TEXTE FOURNI =>
Si les deux équipes sont si proches, quelle pourrait être la clé du match, alors ?

La gestion des rucks. Bayonne a la capacité de ralentir les ballons et

Brive va devoir s’adapter. En moyenne, les Brivistes mettent 3,5 secondes pour éjecter le ballon d’un ruck. Or, lorsque l’on joue contre Bayonne, il faut 3,7 secondes en moyenne pour que la balle soit exploitabl­e. 0,2 seconde, cela paraît peu, mais à ce niveau, c’est beaucoup ! Si Bayonne joue à son niveau, Brive aura des ballons pourris à jouer. Les Basques disposent de gratteurs exceptionn­els dans leurs rangs, Abdellatif Boutaty en tête. D’ailleurs, « Abdel » Boutaty n’a pas son pareil pour pourrir aussi les ballons portés. Si vous enclenchez un ballon porté dans sa zone, vous pouvez être certain que vous n’irez pas au bout de votre action. Dans toutes ces actions ingrates et peu visibles du grand public, Boutaty est exceptionn­el.

EXERCICES À FAIRE =>
- a) Indiquez si chaque affirmation concorde avec le texte fourni : (i) les Brivistes mettent en moyenne 3,5 secondes pour sortir le ballon d’un ruck ; (ii) contre Bayonne, il faut en moyenne 4 secondes pour que le ballon soit exploitable ; (iii) Boutaty est décrit comme peu efficace contre les ballons portés. Pour chacune, répondez par oui ou non et citez les mots décisifs du texte.
- b) D’après le texte fourni, quel joueur est cité en tête des gratteurs basques ?
- c) Reproduisez le passage du texte fourni qui commence par « Si les deux » et va jusqu’à « Boutaty est exceptionn­el. ».
Les entrées qui suivent ne jouent aucun rôle ici.

ENTRÉES LISTÉES =>
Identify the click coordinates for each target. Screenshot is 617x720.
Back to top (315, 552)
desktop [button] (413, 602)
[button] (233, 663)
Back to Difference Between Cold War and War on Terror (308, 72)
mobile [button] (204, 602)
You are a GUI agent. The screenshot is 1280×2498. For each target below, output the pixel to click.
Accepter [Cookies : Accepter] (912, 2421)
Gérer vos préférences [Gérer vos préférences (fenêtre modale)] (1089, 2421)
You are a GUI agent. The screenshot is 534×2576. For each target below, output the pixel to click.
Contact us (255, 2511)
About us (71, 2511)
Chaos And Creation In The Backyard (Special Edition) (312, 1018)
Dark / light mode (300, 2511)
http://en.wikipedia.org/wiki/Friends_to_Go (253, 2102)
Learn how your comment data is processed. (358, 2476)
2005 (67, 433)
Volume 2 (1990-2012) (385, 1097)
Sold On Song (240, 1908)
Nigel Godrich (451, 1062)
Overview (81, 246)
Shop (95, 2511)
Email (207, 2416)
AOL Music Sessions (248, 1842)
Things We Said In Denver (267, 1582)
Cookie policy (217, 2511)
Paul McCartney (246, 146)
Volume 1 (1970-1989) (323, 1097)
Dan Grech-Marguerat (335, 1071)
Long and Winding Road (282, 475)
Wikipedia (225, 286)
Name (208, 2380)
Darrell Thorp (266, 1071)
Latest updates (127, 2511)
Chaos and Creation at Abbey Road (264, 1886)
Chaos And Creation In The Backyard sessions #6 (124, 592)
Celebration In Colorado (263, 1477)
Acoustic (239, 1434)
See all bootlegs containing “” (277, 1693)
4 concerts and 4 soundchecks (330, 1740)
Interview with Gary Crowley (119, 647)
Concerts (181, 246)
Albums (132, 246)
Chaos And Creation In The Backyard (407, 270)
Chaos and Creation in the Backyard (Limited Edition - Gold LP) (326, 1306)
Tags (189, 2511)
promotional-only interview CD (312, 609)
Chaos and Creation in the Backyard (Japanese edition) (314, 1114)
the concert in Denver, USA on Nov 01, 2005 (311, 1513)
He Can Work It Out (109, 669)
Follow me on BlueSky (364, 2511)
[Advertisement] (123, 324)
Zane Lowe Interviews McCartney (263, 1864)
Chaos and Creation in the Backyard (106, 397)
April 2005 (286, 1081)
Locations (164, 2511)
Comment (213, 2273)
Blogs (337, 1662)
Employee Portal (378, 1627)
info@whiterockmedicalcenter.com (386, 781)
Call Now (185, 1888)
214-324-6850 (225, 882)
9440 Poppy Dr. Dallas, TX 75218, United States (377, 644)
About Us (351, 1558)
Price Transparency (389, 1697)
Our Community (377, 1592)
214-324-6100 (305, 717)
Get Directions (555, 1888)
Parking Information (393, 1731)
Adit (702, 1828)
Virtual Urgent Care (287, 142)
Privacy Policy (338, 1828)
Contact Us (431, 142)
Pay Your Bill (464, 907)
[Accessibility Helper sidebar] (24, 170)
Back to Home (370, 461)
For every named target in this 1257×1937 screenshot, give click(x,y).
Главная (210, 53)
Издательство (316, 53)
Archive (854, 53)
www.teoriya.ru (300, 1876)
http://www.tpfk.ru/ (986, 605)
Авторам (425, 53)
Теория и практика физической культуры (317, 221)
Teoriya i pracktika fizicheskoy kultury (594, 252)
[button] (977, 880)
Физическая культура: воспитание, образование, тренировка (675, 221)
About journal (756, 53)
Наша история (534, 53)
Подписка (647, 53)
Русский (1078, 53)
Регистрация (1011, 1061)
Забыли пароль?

RÉPONSES CI-DESSOUS =>
- a)
(i) Oui : « En moyenne, les Brivistes mettent 3,5 secondes pour éjecter le ballon d’un ruck. »
(ii) Non : « il faut 3,7 secondes en moyenne »
(iii) Non : « « Abdel » Boutaty n’a pas son pareil pour pourrir aussi les ballons portés »

- b) Abdellatif Boutaty.

- c)
Si les deux équipes sont si proches, quelle pourrait être la clé du match, alors ?

La gestion des rucks. Bayonne a la capacité de ralentir les ballons et

Brive va devoir s’adapter. En moyenne, les Brivistes mettent 3,5 secondes pour éjecter le ballon d’un ruck. Or, lorsque l’on joue contre Bayonne, il faut 3,7 secondes en moyenne pour que la balle soit exploitabl­e. 0,2 seconde, cela paraît peu, mais à ce niveau, c’est beaucoup ! Si Bayonne joue à son niveau, Brive aura des ballons pourris à jouer. Les Basques disposent de gratteurs exceptionn­els dans leurs rangs, Abdellatif Boutaty en tête. D’ailleurs, « Abdel » Boutaty n’a pas son pareil pour pourrir aussi les ballons portés. Si vous enclenchez un ballon porté dans sa zone, vous pouvez être certain que vous n’irez pas au bout de votre action. Dans toutes ces actions ingrates et peu visibles du grand public, Boutaty est exceptionn­el.